Béchamel – Melt butter in a sauce pan. Add flour and cook forming light amber Roux. Stir in curry powder, whisk in milk until sauce thickens.

Remove from heat. Whisk in mustard, hot sauce and season to taste. Reserve warm.

Island Sofrito – Add oil to sauce pan. Sauté scotch bonnet chili, green onions, Spanish onions and fennel for 3-4 minutes, until tender. Deglaze with sherry. Add orange juice. Reduce by half. Add stock. Reduce by half. Add tomatoes and simmer 3 to 5 minutes. Add vinegar. Cook for 10 more minutes. Add fresh thyme. Reserve warm.

Lobster Prep – Split Lobsters. Remove meat and wash out shell. Season and sauté lobster in butter until medium rare. Cool and medium dice. Add diced peeled mango.

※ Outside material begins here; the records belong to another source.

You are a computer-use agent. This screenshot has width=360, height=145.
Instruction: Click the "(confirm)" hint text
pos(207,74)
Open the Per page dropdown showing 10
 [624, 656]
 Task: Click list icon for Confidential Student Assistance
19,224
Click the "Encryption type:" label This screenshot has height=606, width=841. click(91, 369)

Bringing it Together – Fold Lobster and Mango into Sofrito and Béchamel. Fill cleaned shells evenly with mix and bake in 400° oven for 10-12 minutes, until mixture is hot. Serve with Coconut Rice and Crispy Fried Spinach.

Presentation – 2 halves per person with ½ cup of rice and crispy fried spinach.



Vanilla-Bean Cheesecake
(Serves 8 to 10)



  • (As needed) nonstick vegetable oil spray

  • 1¼ C. graham cracker crumbs

  • 2 T. sugar

  • ¼ C. unsalted butter, melted

Preheat oven to 350 degrees. Spray 8-inch-diameter springform pan with nonstick spray. Mix graham cracker crumbs and sugar in processor. Add melted butter; process until crumbs are evenly moistened. Press crumb mixture onto bottom (not sides) of prepared pan. Bake until crust is set and deep golden, about 12 minutes. Cool crust while making filling. Maintain oven temperature.

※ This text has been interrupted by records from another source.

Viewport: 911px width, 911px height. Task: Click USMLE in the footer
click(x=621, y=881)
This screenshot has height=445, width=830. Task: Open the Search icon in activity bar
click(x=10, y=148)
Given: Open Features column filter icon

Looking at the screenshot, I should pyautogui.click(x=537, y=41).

  • 3 pkgs. cream cheese (8 oz. each), at room temperature

  • 1 C. sugar

  • 2 ea. vanilla beans, split lengthwise

  • 4 ea.large eggs

  • ¾ C. sour cream

Using electric mixer, beat cream cheese in large bowl until smooth. Add sugar, then scrape in seeds from vanilla bean; beat until smooth. Add eggs 1 at a time, blending well after each addition. Beat in sour cream.

Pour filling over crust. Bake cake until puffed, golden on top, and set around edges, and center moves slightly when pan is gently shaken, about 1 hour. Top may crack. Cool 30 minutes. Refrigerate uncovered overnight.

Guava Topping

  • 2 T. water, plus ¼ cup

  • 1 ea. envelope, unflavored gelatin

  • ½ C. sugar

  • 2 C. guava nectar or guava juice

Pour 2 tablespoons water into small bowl. Sprinkle gelatin over; let stand until gelatin softens, about 10 minutes. Bring sugar and remaining half cup of water to boil in medium saucepan, stirring until sugar dissolves. Boil until reduced to half a cup, about 3 minutes. Add guava nectar to sugar syrup; stir over medium-low heat just until mixture is hot. Add gelatin mixture and stir just until gelatin dissolves. Place in freezer until gelatin begins to thicken slightly but is still pourable, stirring occasionally, about 20 minutes. Spoon guava topping over cheesecake, spreading to edges of cake. Chill until topping sets, at least 8 hours or overnight.

Mango-Lime Salad

  • 3 ea. firm but ripe mangoes, peeled, pitted, cut into ¼ inch dice

  • 4¼ T. sugar

  • 3 T. fresh lime juice

  • 1½ T. dark rum

  • 1 T. grated lime peel

Mix all ingredients in small bowl. Let stand at room temperature 30 minutes, tossing occasionally. Serve chilled or at room temperature.


Using small sharp knife, cut around sides of cake to loosen. Remove pan sides. Cut cake into wedges and transfer to plates. Spoon Mango- Lime Salad alongside. Sprinkle with toasted coconut.